The cracks do start to show once you hit that point though. Resource mining becomes a bottleneck that becomes harder to manage, opening the door for smelting planets. A fully upgraded set of smelters and belts will need pilers to stack items effectively and quadruple throughput. Adding proliferators to the chain is a choice, one with a not insignificant cost.
Mathing it Out
Put plainly, DSP has too many items that have multiple purposes. There are only 3 that come to mind that have a singular purpose and therefore fit into a production line. A production planet will have 50 odd production lines for various items in need in other lines. Add another 30 or so for the PvE portion.
The net effect of this diversity is that late game production chains will break earlier production chains and there are limited options to manage this ahead of time. Quantum Chips are a shining example, where they have a lot of late game usage, require about 120 raw material, and close to a dozen sub-steps. It’s not really practical to design a single factory to create Quantum Chips, as you’d never be able to effectively scale it, so you’re instead going to leverage existing production lines and pull from them.
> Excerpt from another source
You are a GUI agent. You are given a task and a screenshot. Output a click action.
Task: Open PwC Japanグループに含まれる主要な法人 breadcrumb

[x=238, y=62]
Generally, it’s easier to add a dozen more smelters to a iron plate line than to rebuild an entire quantum chip factory. The exception to this is sub-factory planets.
Massive Scale
I’ve talked a bit about the starting phase (Titanium), the middle phase (moving planets), and the end phase (building the Dyson Sphere). Late game is about SPM, or science per minute, specifically white science (Universe Matrix) for the infinite research. Building one of these requires 1 of each other type of science block + 1 antimatter (requiring a Dyson Sphere).
Given that each science block requires a set of materials that are the sum of all previous ones, this acts as a sort of cascade of material. Each white science takes about 250 raw material to make, but involves almost every production step in the game (weapons, buildings, and sphere related items are not required). It is exceptionally easy to make blue science (1 per 3s), it is inversely difficult to make green science (1 per 24s). You can saturate these ratios, but then at larger scales that serves little purpose than to block storage and waste material. The production rate is set at 1 per 15s for white, so we get interesting ratios from it.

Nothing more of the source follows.